Quoted passage:

Friday, May 29, 2009


Last night, I had plans to meet Brad after work to go to a new bar that opened in an up and coming part of town. He calls me in the afternoon: D’you mind if we go have dinner with my father? He’ll be at the restaurant where my brother works and he’s inviting us.

Not only am I always up for a dinner out and some good wine, and God knows Brad’s father never orders cheap wine, but I was genuinely happy to see his father.

Brad and I know each other since we were born, our fathers were friends in college. Brad’s father is like a dad to me. When I first moved into the city, an hour and a half away from my parent’s home, I could always go to Brad’s house for a good home cooked dinner.

I also used to go up to their cottage a lot, which is more a mansion than a cottage. But I didn’t even get a change to go once this winter. I’m working every Saturday night at the bar so I can never leave town for the week-end with Brad.

It had been a long time since I had seen him. Brad’s younger brother Chuck was also at the table with us. He’s a waiter here, in this nice little authentic Italian restaurant. My parmegianna was great and so was the stuffed veal roast.

After dinner, Chuck comes with Brad and I to go see that new trendy English pub. On the way there, we get a call from Max, an old friend of us. His father too was friends with our parents in college. Somewhere at Brad’s house, there’s a picture of the three of us, in the bathtub, at 4 years old.

Max is with is roommate and good friend Johnson, they live quite close to where we’re going.

We meet up in some grocery store parking lot, not too far from the bar. Brad pulls over incredibly close to them, so they can pass the joint they’re smoking thru the window.

Exercise requirements:
1) In the blog post about dinner with Brad's father, what job does Brad's younger brother Chuck have?
2) From the blog post about dinner with Brad's father, copy out the passage starting with "Brad and I know" and going on through "home cooked dinner.".
3) Continue the blog post about dinner with Brad's father, picking up after its final sentence.

Given entries:
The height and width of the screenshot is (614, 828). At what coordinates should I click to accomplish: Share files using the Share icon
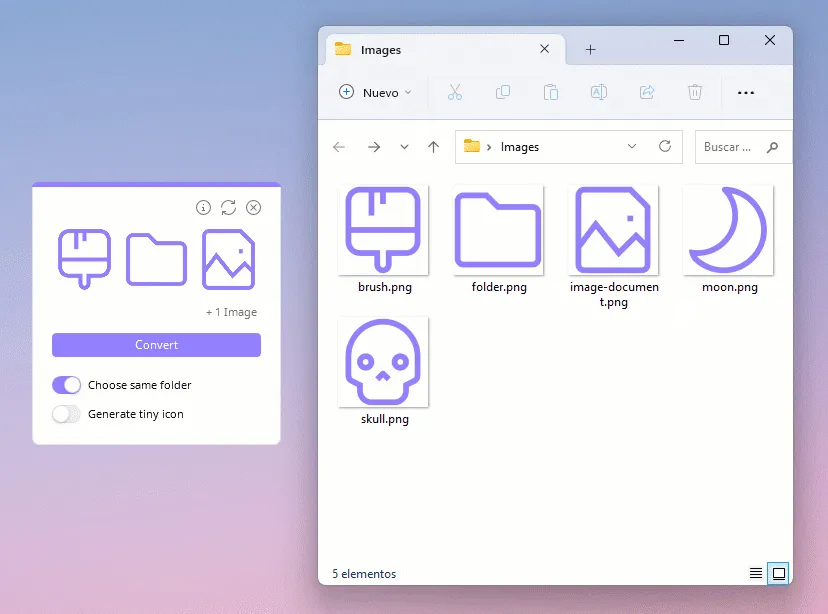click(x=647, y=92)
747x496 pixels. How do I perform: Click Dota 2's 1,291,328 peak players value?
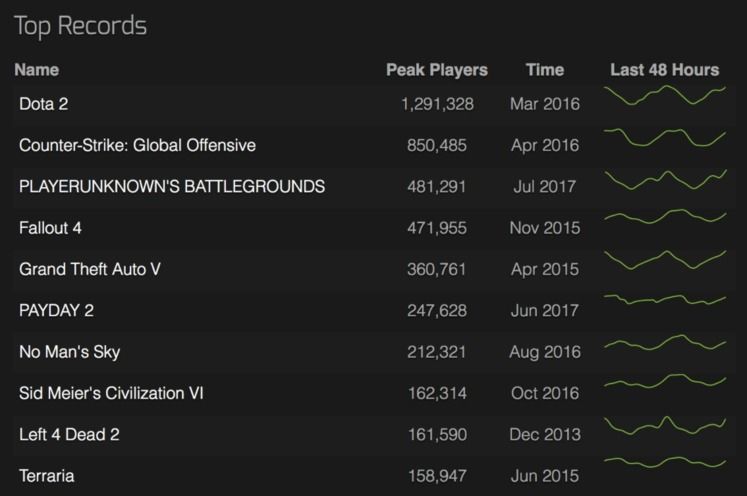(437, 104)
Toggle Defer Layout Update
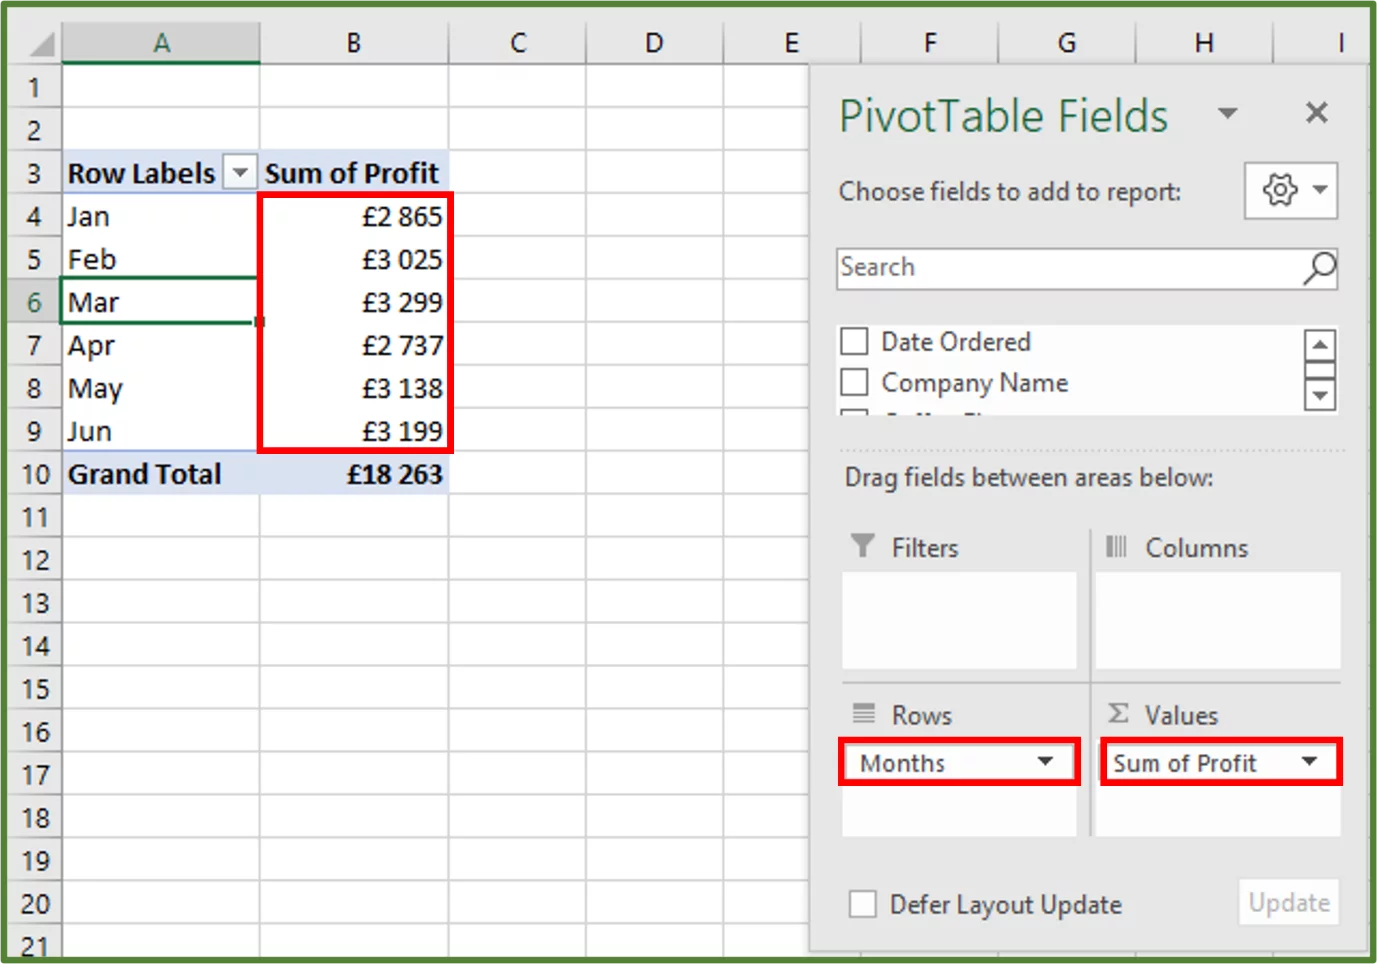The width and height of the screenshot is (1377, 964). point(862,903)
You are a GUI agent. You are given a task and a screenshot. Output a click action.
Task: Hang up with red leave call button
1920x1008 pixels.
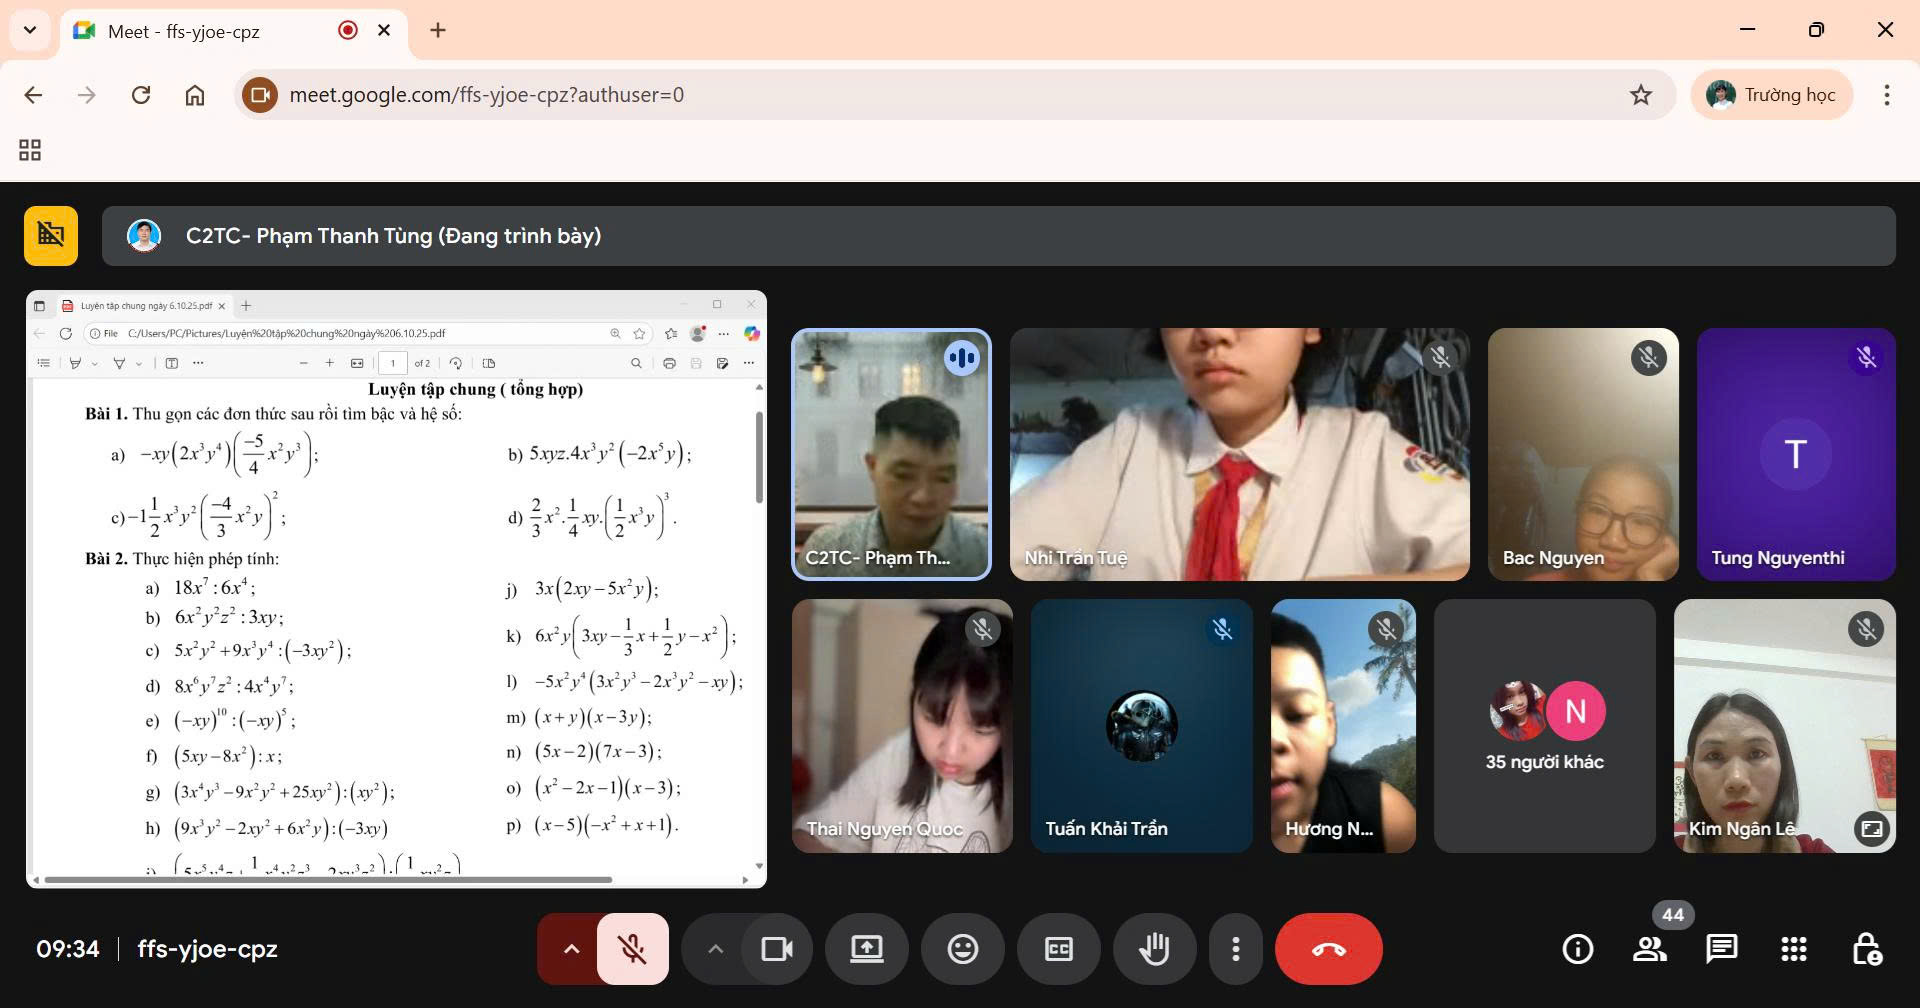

Per-task answers:
1) He's a waiter at the small authentic Italian restaurant where they have dinner.

2)
Brad and I know each other since we were born, our fathers were friends in college. Brad’s father is like a dad to me. When I first moved into the city, an hour and a half away from my parent’s home, I could always go to Brad’s house for a good home cooked dinner.

3)
I don’t say anything, but now that there’s five of us, the chances of finding a place are pretty slim. I know this is a trendy and so quite busy spot. You can always squeeze yourself at the bar when you’re only two, but a table for five, at 9 on a Thursday night? Good luck.

As I expected, the bar is packed. I look around to see what the hype is all about. It’s really just some English pub. Apparently they’re all about that gastro pub trend, where they revisit traditional pub grub with fresh ingredients and new techniques. I hate the expression gastro pub. To me, gastro refers more to the stomach in its most medical and acid oozing form than to gastronomy. Why the unnecessary medical abbreviation? Just call it a damn gastronomy pub.

I suggest an old tavern, an institution in town, that’s just a few blocks away. It’s a huge place, a family business of more than 75 years, where they serve big bocks of beer and steaks the size of dictionaries.

They have a huge heated and covered patio. This is quite a set up, they even have a small kitchen with a grill outside. We go sit at the bar. The guys are happy; there’s a sport game on the big flat screen hung behind the bar. I couldn’t care less.

I started talking with Chuck, Brad’s brother. It’s been a while since we had a conversation.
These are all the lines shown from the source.